Going forward – definition and meaning
The term Going Forward means ‘from now on‘ or ‘from this point on.’ It is a relatively new way to indicate a progression in time from now, i.e., the present. In most cases, we say ‘going forward’ to suggest a change in previous actions or behavior. For example, what does it indicate if I say “Going forward, we will consider senior applicants for job vacancies.” It suggests that before we did not consider senior job applicants.
The term ‘moving forward’ has the same meaning as ‘going forward.’ ‘Moving forward‘ is also relatively new.
Many people do not like the term. In fact, some people even find it annoying, along with other ‘new’ terms like ‘period of time.’ ‘Period of time’ means the same as ‘period,’ therefore the two words ‘of time’ are redundant.
Going forward – a progressive movement
Unlike other expressions and phrases that point to the future, ‘going forward’ suggests a continuing movement.

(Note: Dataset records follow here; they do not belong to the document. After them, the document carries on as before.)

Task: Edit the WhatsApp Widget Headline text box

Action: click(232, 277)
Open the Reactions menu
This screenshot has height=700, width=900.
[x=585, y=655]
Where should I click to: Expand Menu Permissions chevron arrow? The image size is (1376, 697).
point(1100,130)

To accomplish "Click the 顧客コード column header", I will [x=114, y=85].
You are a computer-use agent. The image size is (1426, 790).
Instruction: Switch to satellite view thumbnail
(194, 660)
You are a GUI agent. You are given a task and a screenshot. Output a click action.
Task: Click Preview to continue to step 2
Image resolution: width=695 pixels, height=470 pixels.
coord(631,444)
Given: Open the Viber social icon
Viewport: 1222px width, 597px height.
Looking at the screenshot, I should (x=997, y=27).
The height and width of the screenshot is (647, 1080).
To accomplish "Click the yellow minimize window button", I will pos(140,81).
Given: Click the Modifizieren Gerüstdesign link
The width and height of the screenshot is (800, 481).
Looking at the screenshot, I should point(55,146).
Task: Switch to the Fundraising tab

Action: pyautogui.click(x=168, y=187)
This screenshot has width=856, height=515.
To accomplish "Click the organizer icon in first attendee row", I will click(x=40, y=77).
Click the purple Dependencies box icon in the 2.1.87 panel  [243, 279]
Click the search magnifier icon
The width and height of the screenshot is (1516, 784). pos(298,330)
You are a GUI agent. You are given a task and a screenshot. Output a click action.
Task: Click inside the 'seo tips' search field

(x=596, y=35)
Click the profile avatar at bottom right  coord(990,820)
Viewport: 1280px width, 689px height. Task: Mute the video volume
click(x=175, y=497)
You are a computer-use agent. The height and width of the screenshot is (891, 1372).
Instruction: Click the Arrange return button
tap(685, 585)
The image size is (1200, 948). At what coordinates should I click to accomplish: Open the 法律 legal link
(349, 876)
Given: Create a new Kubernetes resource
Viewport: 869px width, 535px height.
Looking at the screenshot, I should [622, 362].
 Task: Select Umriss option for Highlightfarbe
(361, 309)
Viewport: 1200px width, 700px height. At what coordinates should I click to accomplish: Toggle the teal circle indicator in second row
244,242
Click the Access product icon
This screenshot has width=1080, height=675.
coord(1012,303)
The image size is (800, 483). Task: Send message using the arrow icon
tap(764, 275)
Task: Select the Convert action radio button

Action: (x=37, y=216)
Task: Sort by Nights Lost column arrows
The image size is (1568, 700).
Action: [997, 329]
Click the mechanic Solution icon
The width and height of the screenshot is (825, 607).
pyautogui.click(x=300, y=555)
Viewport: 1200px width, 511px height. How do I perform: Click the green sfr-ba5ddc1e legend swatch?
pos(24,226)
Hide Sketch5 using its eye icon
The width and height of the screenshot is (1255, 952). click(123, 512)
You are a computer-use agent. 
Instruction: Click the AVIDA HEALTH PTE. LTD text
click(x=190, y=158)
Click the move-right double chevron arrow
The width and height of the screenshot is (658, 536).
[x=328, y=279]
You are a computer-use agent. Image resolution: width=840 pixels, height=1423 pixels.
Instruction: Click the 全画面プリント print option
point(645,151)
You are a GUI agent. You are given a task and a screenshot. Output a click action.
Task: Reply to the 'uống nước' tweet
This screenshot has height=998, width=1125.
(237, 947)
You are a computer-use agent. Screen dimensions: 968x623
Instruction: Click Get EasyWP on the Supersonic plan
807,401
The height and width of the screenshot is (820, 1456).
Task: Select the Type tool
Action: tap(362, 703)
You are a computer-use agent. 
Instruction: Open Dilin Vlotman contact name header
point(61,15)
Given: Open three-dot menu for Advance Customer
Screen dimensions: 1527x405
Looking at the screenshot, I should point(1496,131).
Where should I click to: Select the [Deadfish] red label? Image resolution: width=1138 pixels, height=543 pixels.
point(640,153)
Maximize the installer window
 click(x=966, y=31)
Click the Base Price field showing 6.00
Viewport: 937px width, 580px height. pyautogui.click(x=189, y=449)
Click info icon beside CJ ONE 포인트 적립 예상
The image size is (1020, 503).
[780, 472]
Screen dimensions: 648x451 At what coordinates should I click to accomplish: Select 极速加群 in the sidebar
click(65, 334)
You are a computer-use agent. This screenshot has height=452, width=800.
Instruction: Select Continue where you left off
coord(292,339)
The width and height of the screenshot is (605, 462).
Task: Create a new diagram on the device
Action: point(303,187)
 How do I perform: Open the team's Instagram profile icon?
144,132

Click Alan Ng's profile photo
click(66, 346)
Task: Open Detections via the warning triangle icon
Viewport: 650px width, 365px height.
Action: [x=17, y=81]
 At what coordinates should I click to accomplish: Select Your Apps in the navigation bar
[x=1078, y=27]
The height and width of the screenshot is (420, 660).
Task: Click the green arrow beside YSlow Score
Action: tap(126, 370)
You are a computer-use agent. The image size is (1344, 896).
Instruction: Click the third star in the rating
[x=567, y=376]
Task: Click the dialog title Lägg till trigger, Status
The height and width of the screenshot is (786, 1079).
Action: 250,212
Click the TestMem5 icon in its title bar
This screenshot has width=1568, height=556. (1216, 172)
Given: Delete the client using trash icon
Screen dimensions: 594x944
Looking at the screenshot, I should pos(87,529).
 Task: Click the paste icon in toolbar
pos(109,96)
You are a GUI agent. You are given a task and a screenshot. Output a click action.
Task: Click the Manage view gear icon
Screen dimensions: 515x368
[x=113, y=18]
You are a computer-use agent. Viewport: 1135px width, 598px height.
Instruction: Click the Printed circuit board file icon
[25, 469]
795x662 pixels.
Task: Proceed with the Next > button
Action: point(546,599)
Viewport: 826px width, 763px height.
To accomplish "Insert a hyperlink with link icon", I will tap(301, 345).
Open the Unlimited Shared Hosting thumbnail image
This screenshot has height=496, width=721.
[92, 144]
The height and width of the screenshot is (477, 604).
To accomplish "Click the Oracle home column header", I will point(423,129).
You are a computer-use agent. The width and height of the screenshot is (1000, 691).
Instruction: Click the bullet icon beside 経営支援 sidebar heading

It suggests a progressive movement rather than some future specific moment.
This comment on English Stack Exchange reflects many people’s opinion about the term:
“Going forward is almost a completely useless phrase. If one says [x] going forward, they mean [x] into the future, but it is very redundant, as one could just as easily say [x].”
“It seems that many business people want to sound as fancy as possible, so they use as many fancy words as possible to get the same point across. This leads to entire dialogues of contentless speech, filled with words devoid of meaning.”
UrbanDictionary.com makes the following comment:
“A completely unnecessary and meaningless corporate buzz phrase that somehow gets shoehorned into every memo, press release or public statement.”
“It can always be eliminated from the text without any effect at all upon the intended meaning.”
Going forward – who says it?
Like many new expressions, ‘going forward’ is a frustratingly vague term which seemingly has meaning. However, it does not add much meaning to a sentence.
In fact, in most cases, the message would be the same if the term was omitted.
TechTarget.com says that company directors commonly use the term in annual reports and press releases. Some news media writers use it a lot. Others, however, deliberately never use it.
“The term has become increasingly popular in press releases from Internet start-ups and newly public companies.”
Mark Seacombe, writing in the Guardian, says that former US President Barack Obama used the term when in office. Former UK Prime Minister David Cameron also used it. Advertising people and film stars love adding it to sentences.
“Let’s not utter or write the superfluous, meaningless, ubiquitous ‘going forward.'”
The author’s opinion
Personally, I dislike the term. I avoid using it. In fact, I only ever use it when making a criticism.
I am 61 years old, and sometimes wonder whether my age explains my resistance. The older we get, the more we resist new things.
However, I welcome new terms if they help us express ourselves better. For example, I welcome the terms ‘SEO (search engine optimization)’, website, and ‘dot.com bubble.’
Search engine optimization refers to techniques to boost your website’s appearance on search engines.
Video – going forward
In this video, David Mitchell tells us what he thinks of the term. He also wonders whether it will eventually become an expression that everybody uses.
‘Going forward’ implies advancement, when, in fact, all it does is describe the passing of time. That is what he hates the most about the term.